High-energy neutrinos from sources in clusters of galaxies
Ke Fang, Angela V. Olinto

TL;DR
This paper investigates how galaxy clusters can accelerate and confine high-energy cosmic rays, producing neutrinos that may account for a significant portion of IceCube's observed neutrino flux without conflicting with cosmic ray and gamma-ray observations.
Contribution
It presents a realistic model of cosmic ray propagation and interaction in galaxy clusters, showing their potential to explain high-energy neutrinos detected by IceCube.
Findings
Galaxy clusters can produce neutrinos matching IceCube observations above 30 TeV.
Clusters can contribute significantly to the neutrino flux without detectable cosmic ray or gamma-ray signals.

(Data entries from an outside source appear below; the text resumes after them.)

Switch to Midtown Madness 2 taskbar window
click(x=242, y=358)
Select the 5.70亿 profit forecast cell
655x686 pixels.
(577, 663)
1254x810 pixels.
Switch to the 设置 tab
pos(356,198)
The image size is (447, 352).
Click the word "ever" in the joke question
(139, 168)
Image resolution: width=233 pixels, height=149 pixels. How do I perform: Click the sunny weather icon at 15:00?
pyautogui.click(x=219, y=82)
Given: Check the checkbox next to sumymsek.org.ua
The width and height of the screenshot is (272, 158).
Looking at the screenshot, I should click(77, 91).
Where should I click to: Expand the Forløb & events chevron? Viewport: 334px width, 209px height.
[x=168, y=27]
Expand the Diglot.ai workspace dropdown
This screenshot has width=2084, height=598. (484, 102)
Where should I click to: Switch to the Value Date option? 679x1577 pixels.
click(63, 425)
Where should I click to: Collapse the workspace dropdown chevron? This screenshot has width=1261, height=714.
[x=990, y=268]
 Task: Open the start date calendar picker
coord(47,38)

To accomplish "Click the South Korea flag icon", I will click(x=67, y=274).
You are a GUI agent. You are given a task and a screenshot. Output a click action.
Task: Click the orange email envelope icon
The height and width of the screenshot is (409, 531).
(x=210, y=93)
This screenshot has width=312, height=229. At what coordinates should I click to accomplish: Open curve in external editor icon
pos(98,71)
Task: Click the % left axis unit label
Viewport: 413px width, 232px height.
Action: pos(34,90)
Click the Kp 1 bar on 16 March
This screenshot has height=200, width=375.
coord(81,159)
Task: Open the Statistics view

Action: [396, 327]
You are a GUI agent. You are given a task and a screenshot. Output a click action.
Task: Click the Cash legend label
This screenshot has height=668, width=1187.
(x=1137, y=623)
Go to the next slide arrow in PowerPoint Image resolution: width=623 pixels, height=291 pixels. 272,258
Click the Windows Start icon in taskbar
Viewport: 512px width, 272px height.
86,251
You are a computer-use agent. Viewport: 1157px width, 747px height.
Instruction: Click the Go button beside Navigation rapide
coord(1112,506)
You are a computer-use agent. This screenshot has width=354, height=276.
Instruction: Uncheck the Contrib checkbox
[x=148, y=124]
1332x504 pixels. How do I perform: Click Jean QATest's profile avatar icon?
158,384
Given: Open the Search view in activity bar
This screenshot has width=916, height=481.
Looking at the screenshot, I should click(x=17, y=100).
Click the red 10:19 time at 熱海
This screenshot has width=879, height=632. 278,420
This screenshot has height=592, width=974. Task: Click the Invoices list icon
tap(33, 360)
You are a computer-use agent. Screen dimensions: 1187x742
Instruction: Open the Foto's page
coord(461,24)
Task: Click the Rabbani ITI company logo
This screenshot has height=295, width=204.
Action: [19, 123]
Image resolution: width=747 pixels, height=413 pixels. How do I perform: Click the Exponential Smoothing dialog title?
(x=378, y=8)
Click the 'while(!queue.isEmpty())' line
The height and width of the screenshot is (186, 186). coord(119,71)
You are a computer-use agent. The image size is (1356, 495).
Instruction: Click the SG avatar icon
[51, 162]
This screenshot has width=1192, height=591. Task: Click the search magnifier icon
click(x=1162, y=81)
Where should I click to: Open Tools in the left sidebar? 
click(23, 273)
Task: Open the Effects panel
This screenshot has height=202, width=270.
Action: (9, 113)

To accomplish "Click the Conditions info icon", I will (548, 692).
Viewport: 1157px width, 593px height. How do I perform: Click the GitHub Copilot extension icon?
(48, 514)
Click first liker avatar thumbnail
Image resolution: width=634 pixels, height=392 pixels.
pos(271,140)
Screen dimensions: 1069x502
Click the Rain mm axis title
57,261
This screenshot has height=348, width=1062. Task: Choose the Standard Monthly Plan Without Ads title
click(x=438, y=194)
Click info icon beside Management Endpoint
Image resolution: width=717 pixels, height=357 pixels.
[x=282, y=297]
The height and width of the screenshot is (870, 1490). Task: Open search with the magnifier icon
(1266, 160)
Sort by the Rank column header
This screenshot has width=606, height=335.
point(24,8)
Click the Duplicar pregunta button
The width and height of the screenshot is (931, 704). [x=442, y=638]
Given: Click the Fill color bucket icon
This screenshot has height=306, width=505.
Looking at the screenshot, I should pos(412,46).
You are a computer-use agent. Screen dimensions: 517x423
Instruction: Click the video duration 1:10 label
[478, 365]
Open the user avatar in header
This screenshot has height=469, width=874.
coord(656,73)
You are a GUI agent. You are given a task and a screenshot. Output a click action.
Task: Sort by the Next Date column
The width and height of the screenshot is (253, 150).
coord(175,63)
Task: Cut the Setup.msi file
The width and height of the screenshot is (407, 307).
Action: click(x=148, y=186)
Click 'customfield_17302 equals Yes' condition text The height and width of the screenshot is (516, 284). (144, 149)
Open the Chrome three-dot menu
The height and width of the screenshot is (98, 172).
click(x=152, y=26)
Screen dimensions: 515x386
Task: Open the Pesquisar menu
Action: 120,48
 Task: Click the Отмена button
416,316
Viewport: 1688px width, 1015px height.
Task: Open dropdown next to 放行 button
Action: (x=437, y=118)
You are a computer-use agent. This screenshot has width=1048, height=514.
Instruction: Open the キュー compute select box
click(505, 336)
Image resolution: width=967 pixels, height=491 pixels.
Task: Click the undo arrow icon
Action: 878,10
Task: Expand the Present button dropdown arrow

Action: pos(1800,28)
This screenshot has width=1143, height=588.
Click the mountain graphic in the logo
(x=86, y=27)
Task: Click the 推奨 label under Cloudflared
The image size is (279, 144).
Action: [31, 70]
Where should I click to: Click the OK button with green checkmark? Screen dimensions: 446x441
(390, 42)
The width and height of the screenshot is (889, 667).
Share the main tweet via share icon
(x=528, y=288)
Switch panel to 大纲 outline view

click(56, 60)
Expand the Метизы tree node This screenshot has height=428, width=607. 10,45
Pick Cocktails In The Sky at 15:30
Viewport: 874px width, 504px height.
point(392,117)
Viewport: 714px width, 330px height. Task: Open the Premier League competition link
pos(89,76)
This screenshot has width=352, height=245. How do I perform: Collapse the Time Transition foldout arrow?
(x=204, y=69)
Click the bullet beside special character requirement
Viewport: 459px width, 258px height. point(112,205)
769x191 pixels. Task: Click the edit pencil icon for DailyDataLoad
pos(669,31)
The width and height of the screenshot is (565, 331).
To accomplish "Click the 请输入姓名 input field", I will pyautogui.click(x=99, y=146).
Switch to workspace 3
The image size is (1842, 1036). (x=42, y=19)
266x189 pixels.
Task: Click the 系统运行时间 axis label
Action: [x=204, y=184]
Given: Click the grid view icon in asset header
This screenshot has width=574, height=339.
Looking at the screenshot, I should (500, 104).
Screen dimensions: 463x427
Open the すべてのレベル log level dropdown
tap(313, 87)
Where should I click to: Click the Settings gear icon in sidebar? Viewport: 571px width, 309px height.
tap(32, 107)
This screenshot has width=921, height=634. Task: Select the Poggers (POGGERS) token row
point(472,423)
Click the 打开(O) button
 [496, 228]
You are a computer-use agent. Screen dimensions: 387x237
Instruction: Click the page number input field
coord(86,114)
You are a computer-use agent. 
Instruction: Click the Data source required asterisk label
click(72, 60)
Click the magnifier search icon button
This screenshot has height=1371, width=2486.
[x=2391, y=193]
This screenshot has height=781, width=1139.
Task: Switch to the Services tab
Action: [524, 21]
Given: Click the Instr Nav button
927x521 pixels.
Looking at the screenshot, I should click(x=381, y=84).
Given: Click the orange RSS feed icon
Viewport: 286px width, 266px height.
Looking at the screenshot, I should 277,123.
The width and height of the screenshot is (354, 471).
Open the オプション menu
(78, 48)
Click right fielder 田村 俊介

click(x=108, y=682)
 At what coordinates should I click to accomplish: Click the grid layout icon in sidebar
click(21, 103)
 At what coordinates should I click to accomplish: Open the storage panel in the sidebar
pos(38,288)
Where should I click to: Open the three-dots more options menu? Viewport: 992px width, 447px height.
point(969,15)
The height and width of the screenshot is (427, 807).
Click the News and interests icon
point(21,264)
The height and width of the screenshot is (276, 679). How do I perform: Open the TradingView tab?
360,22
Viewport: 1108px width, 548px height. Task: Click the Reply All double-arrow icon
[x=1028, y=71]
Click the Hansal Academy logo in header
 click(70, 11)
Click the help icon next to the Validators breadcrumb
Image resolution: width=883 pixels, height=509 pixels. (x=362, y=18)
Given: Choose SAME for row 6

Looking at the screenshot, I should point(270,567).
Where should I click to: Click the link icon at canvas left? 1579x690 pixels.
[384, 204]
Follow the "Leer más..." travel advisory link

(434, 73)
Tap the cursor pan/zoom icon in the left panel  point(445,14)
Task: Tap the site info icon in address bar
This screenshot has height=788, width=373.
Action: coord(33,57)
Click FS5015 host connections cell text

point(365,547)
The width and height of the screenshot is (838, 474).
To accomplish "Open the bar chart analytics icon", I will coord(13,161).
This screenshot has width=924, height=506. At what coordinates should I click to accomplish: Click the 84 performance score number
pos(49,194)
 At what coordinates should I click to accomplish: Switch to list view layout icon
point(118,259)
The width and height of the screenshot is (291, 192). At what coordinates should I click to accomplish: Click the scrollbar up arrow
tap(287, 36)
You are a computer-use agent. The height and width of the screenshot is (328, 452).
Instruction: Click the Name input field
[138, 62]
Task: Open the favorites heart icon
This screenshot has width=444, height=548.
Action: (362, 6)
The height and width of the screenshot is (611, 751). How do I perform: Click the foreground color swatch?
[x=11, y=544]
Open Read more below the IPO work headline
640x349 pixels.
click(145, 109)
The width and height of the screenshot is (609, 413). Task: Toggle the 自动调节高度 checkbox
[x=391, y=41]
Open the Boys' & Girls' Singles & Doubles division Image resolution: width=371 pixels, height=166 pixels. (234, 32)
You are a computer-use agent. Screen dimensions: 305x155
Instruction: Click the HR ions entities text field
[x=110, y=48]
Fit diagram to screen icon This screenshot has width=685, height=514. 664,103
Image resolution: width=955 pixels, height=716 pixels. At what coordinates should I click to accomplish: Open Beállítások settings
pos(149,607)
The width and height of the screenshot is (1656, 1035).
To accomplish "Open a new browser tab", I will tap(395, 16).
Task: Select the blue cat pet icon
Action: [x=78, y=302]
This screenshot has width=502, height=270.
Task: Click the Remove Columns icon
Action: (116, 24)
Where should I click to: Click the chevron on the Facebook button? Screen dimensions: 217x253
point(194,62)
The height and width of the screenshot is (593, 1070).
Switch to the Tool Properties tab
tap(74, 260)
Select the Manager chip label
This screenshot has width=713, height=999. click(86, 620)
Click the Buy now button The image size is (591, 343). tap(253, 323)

The model aligns with observed neutrino spectra under reasonable astrophysical assumptions.
Abstract
High-energy cosmic rays can be accelerated in clusters of galaxies, by mega-parsec scale shocks induced by accretion of gas during the formation of large-scale structure, or by powerful sources harbored in clusters. Once accelerated, the highest energy particles leave the cluster via almost rectilinear trajectories, while lower energy ones can be confined by the cluster magnetic field up to cosmological time and interact with the intracluster gas. Using a realistic model of the baryon distribution and the turbulent magnetic field in clusters, we studied the propagation and hadronic interaction of high-energy protons in the intracluster medium. We report the cumulative cosmic ray and neutrino spectra generated by galaxy clusters including embedded sources, and demonstrate that clusters can contribute a significant fraction of the observed IceCube neutrinos above 30 TeV while remaining…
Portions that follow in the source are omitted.